Acola v. J. I. Case Co.

PELPHREX, Chief Justice.

An examination of the record in this case reveals that judgment was rendered on the 29th of January, 1932, as of January 27th; that on January 29th a motion for a new trial was filed and an amended motion filed February 4th; that on the same day said amended motion was overruled and notice of appeal given to the Court of Civil Appeals for the Fifth Supreme Judicial District; that on May 5th a motion for leave to file transcript was filed in said court by appellant; that on May 7th, the said motion was granted and the transcript filed on May 8th; and that the ease was thereafter transferred to this court by the Supreme Court.

It appears in the motion filed that the transcript was not tendered for filing in the Court of Civil Appeals for the Fifth District until the 61st day after the motion for a new trial was overruled, but, in fact, the motion was in fact filed on the 91st day.

Article 1839 as amended by Acts Forty-Second Legislature, (1931) c. 66, § 1 (Vernon’s Ann.
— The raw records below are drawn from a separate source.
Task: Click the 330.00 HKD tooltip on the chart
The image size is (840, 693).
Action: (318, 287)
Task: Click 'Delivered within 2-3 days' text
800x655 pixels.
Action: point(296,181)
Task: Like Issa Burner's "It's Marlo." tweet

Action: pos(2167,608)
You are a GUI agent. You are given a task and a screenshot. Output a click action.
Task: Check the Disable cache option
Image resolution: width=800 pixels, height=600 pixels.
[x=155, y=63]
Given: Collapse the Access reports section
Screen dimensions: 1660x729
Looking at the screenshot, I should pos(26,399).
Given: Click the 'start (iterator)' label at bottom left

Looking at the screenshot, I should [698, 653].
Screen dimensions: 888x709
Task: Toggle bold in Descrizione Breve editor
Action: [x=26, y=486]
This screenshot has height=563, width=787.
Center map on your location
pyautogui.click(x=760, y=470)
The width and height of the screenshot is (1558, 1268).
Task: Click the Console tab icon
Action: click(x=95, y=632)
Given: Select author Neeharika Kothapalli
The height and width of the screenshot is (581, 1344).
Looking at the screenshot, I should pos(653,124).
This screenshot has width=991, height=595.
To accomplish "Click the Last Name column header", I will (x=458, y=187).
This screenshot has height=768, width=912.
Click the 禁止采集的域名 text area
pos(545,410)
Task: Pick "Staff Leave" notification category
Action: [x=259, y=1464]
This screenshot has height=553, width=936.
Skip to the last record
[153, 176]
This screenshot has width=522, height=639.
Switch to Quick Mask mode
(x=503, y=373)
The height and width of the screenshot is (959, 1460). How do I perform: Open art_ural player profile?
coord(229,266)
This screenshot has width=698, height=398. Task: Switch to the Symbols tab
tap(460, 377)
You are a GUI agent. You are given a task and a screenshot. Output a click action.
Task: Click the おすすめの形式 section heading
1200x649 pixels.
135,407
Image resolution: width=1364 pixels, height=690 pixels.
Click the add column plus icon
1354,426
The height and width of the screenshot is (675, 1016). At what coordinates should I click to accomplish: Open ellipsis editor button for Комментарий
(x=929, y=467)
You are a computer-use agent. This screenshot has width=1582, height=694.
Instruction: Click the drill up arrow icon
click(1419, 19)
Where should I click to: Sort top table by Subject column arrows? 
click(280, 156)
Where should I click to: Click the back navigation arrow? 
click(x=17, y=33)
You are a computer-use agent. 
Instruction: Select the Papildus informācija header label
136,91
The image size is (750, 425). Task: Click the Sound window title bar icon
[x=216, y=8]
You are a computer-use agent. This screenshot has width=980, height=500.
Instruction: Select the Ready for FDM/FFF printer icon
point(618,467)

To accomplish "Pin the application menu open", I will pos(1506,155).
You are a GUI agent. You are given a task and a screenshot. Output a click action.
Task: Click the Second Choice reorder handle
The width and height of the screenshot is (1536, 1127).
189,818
Civ. St. art. 1839), reads: “In appeal or Writ of Error the appellant or plaintiff in error shall file the transcript with the Clerk of the Court of Civil Appeals within sixty days from the final Judgment or Order overruling motion for new trial, or perfection of the Writ of Error; provided, that for good cause shown before the expiration of such sixty day period, the Court shall permit the transcript to be thereafter filed upon such terms as it shall prescribe.”

The amendment was enacted with the following emergency clause (section 3): “The fact that the crowded condition of the dockets of the trial and Appellate Courts of the State demands that the laws governing the practice and procedure therein be so amended as to expedite and simplify the business of the Courts as soon as possible creates an emergency and an imperative public necessity. * ⅜ ⅜ ”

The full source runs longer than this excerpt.